■ **What to work on**: Count the lines of data below that include "Select". Provide only the number.

=-=-=-=-=

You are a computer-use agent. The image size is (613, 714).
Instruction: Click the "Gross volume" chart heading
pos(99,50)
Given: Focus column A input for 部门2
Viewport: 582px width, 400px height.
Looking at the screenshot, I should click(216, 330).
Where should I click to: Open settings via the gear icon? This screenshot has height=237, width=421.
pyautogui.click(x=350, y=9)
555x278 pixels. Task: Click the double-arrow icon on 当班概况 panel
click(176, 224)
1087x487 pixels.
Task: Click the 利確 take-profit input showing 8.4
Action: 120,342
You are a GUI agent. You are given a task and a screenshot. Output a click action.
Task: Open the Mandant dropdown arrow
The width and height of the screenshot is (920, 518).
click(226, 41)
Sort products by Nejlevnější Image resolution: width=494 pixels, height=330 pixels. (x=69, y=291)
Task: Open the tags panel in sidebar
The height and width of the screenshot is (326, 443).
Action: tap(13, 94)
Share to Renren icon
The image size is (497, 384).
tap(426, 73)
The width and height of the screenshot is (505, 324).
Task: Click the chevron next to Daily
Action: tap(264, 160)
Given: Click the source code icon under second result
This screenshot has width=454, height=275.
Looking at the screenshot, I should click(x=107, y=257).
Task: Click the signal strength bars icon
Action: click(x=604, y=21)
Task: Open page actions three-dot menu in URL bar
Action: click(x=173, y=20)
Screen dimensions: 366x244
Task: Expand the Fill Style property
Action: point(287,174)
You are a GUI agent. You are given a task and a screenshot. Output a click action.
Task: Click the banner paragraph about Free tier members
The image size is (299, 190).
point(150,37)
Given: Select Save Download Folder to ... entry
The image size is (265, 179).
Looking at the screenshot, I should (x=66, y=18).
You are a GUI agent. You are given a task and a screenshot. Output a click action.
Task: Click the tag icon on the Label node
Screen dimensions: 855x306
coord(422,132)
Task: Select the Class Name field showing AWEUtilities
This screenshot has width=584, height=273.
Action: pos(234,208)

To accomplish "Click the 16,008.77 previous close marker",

=-=-=-=-=

■ **Result of this task**: 2